La traversée était assez ennuyeuse pour lui : car il contournait un nid de roseaux, un nid de lauriers sauvages, une marre d’eau, d’énormes galets. Pour un promeneur, c’était romantique de patauger un peu dans la boue, sécher ses chaussures sur du sable doré, écouter le gazouillis ininterrompu, voir son visage sur une flaque d’eau limpide, couper un rameau de dattier de chine, contempler les sautillements d’une grenouille, en entendre les coassements, écouter les flagorneries des fellahs sur les deux rives, en croiser quelques uns empressés. Mohammed était surtout un homme tranquille, jamais en course pour quoi que ce soit, jamais passionnément affairé. Il appartenait à cette catégorie d’individus qui donnent le temps au temps.

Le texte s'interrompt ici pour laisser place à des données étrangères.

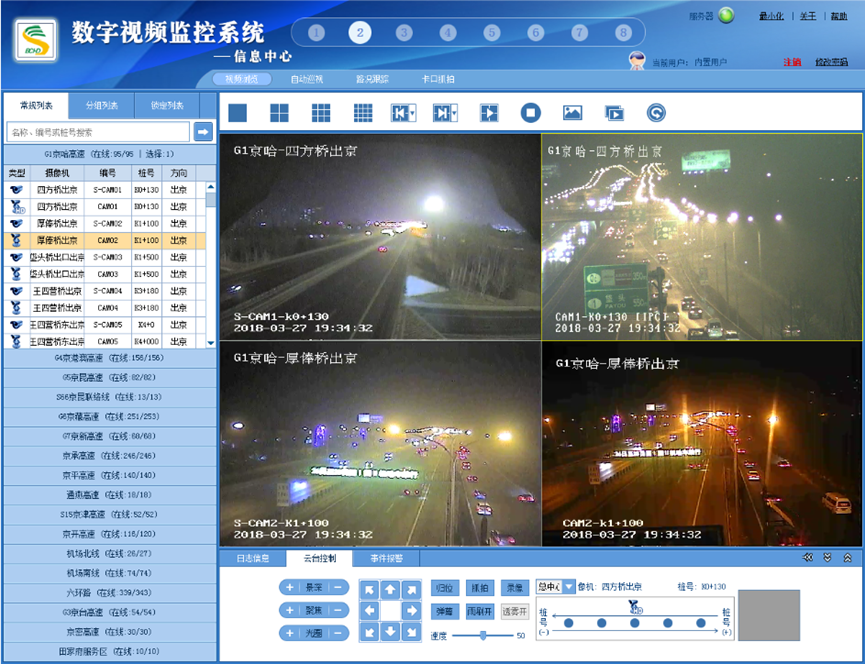Click the circular refresh icon in toolbar

pos(656,113)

Ses activités restreintes lui engendraient un vide immense qu’il ne savait comment meubler. Cependant, il n’en éprouvait aucun ennui et ne rêvassait jamais.
Il longea enfin la dernière exploitation agricole où mourait la falaise médiane entre l’oued et son confluent : elle était abritée sur les deux rives par de hauts cyprès qui la cachaient, louée par un Français qui faisait l’élevage porcin pour l’approvisionnement en charcuterie du régiment de légionnaires cantonné dans la caserne qui surplombait la rive Nord du cours d’eau, témoin de la conquête du village en 1881. Quelques pas plus loin, il monta et laissa à sa gauche le Parc à fourrages de l’armée et la rue de France, s’engagea dans la voie asphaltée qui menait au souk, dépassa le boulodrome, arriva au bouquet de tamarix qui symbolisait l’aire de vente des fruits et légumes, attacha son bourricot à un arbre, endossa son sac et alla se ranger sur une petite place. Là, il étala des poireaux, des radis, des carottes, des oignons, du persil, puis il dit : « O donateur de bienfaits, sois généreux ! ».